By Walter C. Jones
Morris News Service
ATLANTA — Bills to establish term limits, waive gun-permit fees for veterans, to place the Ten Commandments on the Capitol grounds and to make “Merry Christmas” legal in public schools are among those that lawmakers considered important enough to file before next year’s legislative session begins Jan. 13.
The next session is expected to be a quick one since a federal judge ordered an earlier primary election to give soldiers stationed overseas time to receive absentee ballots. A quick session gives lawmakers reason to introduce their proposals early so they’ll have time to make it through the complex legislative process.
Since the 2014 session will be the second of the two-year term, bills not passed in the 2013 session can also be considered.
The first of the new crop was introduced Nov. 15 by Rep. Sheila Jones, D-Atlanta. House Bill 696, to be called the “Shatikey and Demiya Predatory Violence Prevention Act,” would require police to attempt within 12 hours to arrest any two-time felon accused of murder, armed robbery, rape and child molestation.
Another bill introduced the same day is the only one in this year’s early batch sponsored by a Democrat and a Republican, and the Republican is the only member of the House leadership to have a pre-filed bill. HB 697, by Rep. Stacey Evans, D-Smyrna, and Higher Education Appropriations Chairman Earl Ehrhart, R-Powder Springs, would raise the amount of HOPE Scholarships to cover the student’s full tuition.

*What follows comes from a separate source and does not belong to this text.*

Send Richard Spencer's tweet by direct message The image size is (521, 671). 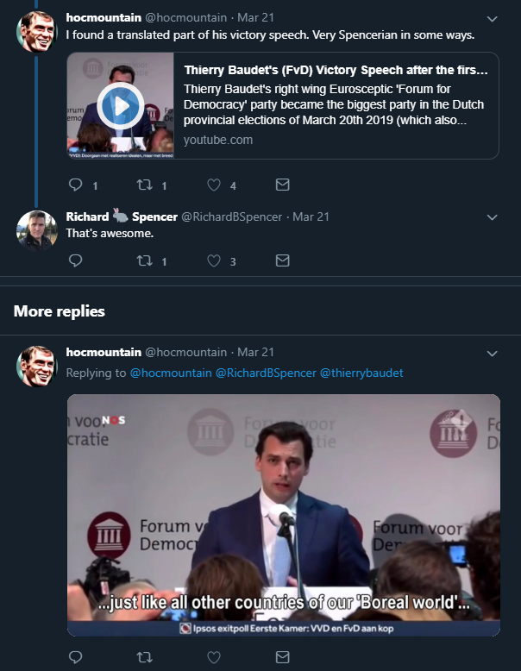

Among the 10, pre-filed House bills are HB 702 by Rep. Greg Morris, R-Vidalia, requiring a granite monument outside the Capitol with the Ten Commandments on one side and the preambles of the state and U.S. constitutions on the other. Meanwhile, HB 700 by Rep. Kisha Waites, D-Atlanta, also concerns the Capitol by requiring the removal of obstacles that make it difficult for the blind to find their way around.
Senators have only filed three bills so far.
Senate Bill 282 by Sen. Chuck Hufstetler, R-Rome, is an update to the state’s laws concerning child support. It’s the type of bill requested by a state agency that legislative leaders assign to freshmen like Hofstetler to gain some experience because it’s likely to pass easily.
Another freshman, Sen. Mike Dugan, R-Carrollton, has two bills certain to stir passions.
SB 283 dealing with “traditional winter celebrations” allows schools to display a menorah, Christmas tree or nativity scene as long as there’s also a symbol of another religion or a at least one non-religious symbol. Plus, it would “allow students and school system staff to offer traditional greetings regarding the celebrations, including ‘Merry Christmas,’ ‘Happy Hanukkah,’ and ‘Happy holidays.'”
Dugan also filed a proposed constitutional amendment that would limit legislators to 14 years in office. It would also double the length of senators’ terms from two years to four.
He isn’t the first freshman senator with that idea over the years, but he may be the one to get it passed.